The last group of kids tested showed improved lung growth of about 10% between the ages of 11 and 15, compared with children at the same age in 1996. Overall, the percentage of children with abnormally low lung function at age 15 dropped from nearly 8% in 1994-98, to 6.3% in 1997-2001, to just 3.6% in 2007-11. The positive effects were observed in boys and girls, and regardless of race and ethnicity.
This increase in lung function tracks with improvements in air quality in the LA Basin. According to the ALA, despite a higher population and more cars, Los Angeles had 68 fewer high-ozone days last year than in 1996, and 75 fewer high-particulate-matter days than in 2000. By the study’s conclusion in 2011, fine particulates had fallen by 50 percent and nitrogen dioxide levels by 35 percent in the communities being studied.
Those communities had fewer bad air days because of the pollution controls introduced by government beginning in the mid 1970's with the introduction of the automobile catalytic converter, and continuing to this day with emissions restrictions on everything from shipyards to power plants to lawn mowers.
According to the USC study, those controls and the decrease in smog they produced, have led to fewer stunted lungs and fewer children susceptible to asthma and a host of other respiratory disorders.
According to USC's James Gauderman,
“Improved air quality over the past 20 years has helped reduce the gap in lung health for kids inside, versus outside, the LA basin.”
Consensus in the scientific community (outside TCEQ) seems to suggest that this kind of study wil be important in proving the efficacy of new pollution controls across the country.
Morton Lippmann, a professor of environmental medicine at New York University School of Medicine, said the research would be influential and predicted that within the next few years, when federal emission standards are due for review, “this kind of information will play a major role.”
“It provides confirmation that the work we’ve done to improve air pollution has made a difference in kids’ health,” said Dr. Joel Kaufman, a physician and epidemiologist at the University of Washington, who was not involved in the research. “There are more kids comfortable running around.”
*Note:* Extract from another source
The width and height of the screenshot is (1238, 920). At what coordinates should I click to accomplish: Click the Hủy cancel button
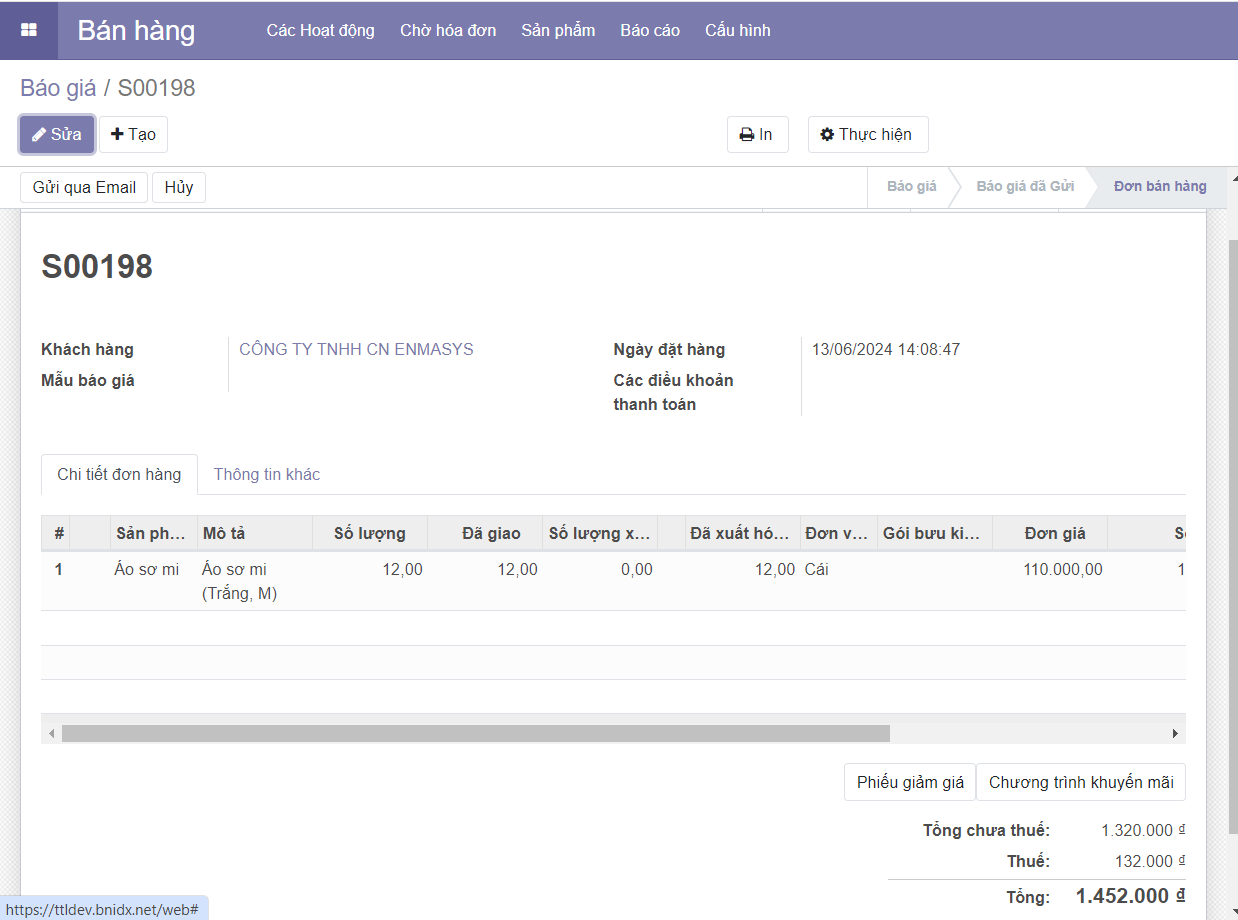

The caveat here is that while new controls benefited public health, it was not necessarily the controls on ozone pollution alone that caused the benefits. During the two decades of study, ozone levels declined only modestly. Ozone has been associated with acute health problems, such as asthma attacks, but the researchers concluded that its reduction does not have the long-term effects on overall lung function that reductions in fine particulates and nitrogen dioxide do.
Pollution controls for ozone, or smog, often have the side effect of reducing particulate matter (PM) and NO2 (one of the forms of Nitrogen Oxide that form ozone), as well. It may well be that these side effects have more impact on public health than previously believed. Certainly the accumulating evidence about the variety of insidious harms caused by even low levels of particulate matter exposure give credence to this idea. Based on the scientific literature, many local downwinders have believed that the single most dangerous kind of pollution being emitted by the cement plants in Midlothian are their voluminous amounts of PM pollution.
One of the reasons Downwinders at Risk has been so insistent on getting Selective Catalytic Reduction (SCR) on the kilns is that, besides being able to reduce NOX pollution by 80-90 % or more, the equipment is also able to make sizable dents in Dioxins, Volatile Organic Compounds, and yes, Particulate Matter pollution.